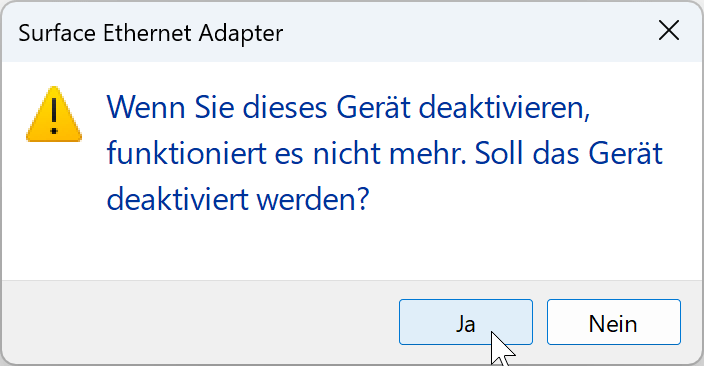Close the Surface Ethernet Adapter dialog
The height and width of the screenshot is (366, 704).
tap(669, 31)
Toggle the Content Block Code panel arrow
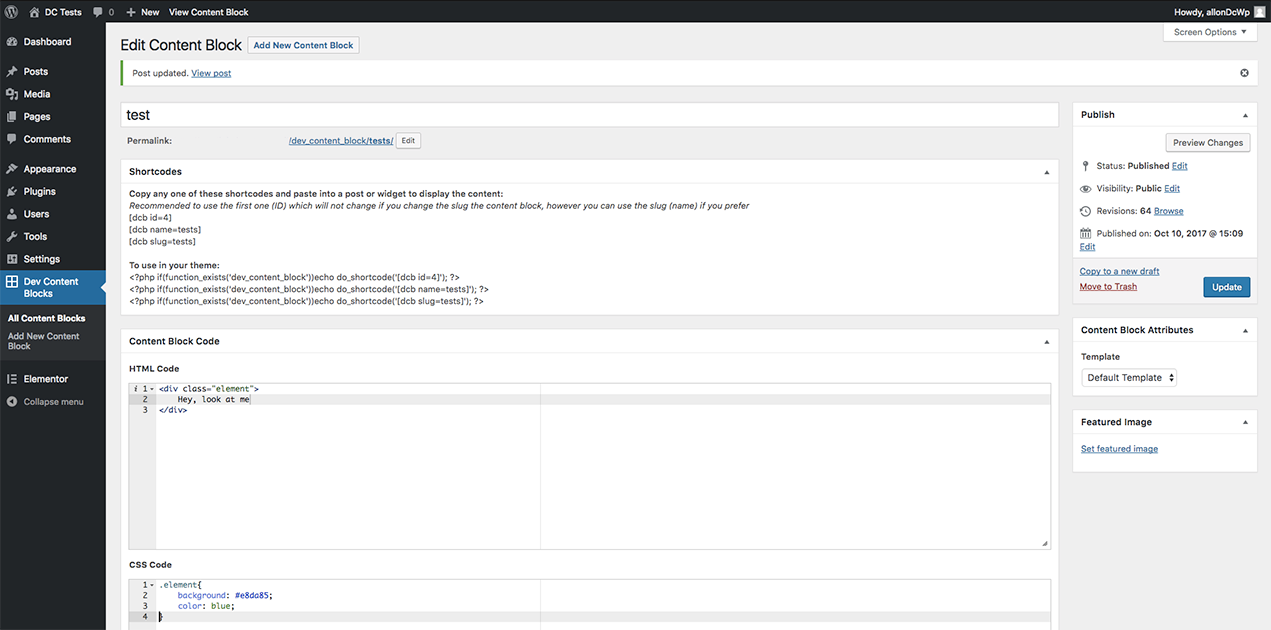 coord(1047,342)
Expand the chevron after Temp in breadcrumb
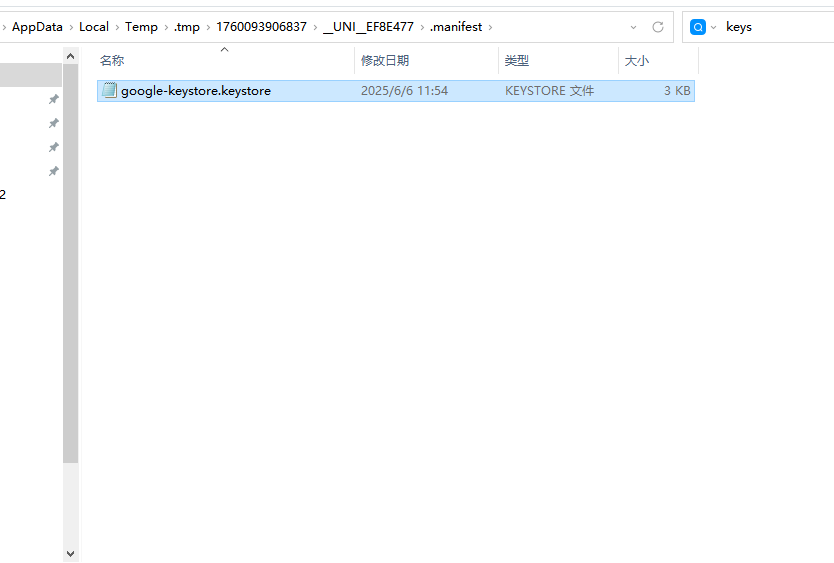This screenshot has width=834, height=563. [x=165, y=27]
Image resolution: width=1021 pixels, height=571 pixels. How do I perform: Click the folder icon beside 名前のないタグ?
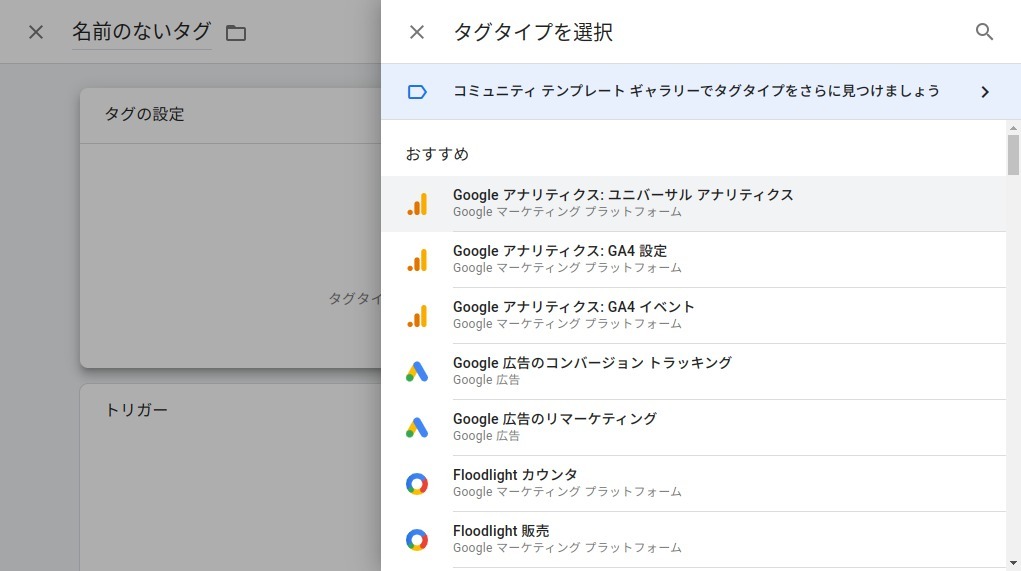click(236, 33)
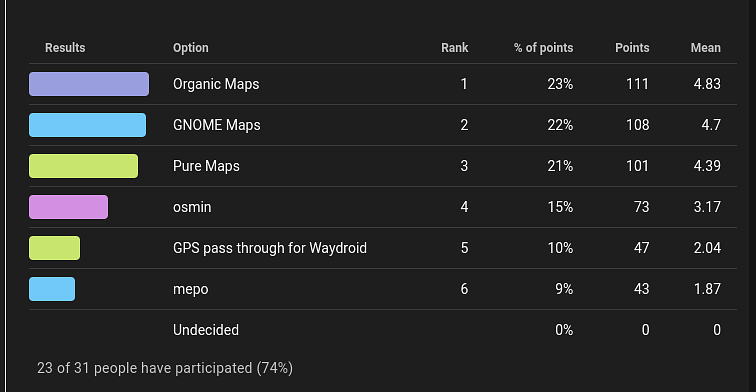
═══
◆ **What needs to be done**: Copy exactly the lines running from the line with "Toggle the Content Block Code panel arrow" to the final line of the listing, keeping both ends and dropping any picture.

◆ **Solution**:
Toggle the Content Block Code panel arrow
 coord(1047,342)
Expand the chevron after Temp in breadcrumb
This screenshot has width=834, height=563. [x=165, y=27]
Image resolution: width=1021 pixels, height=571 pixels. How do I perform: Click the folder icon beside 名前のないタグ?
click(236, 33)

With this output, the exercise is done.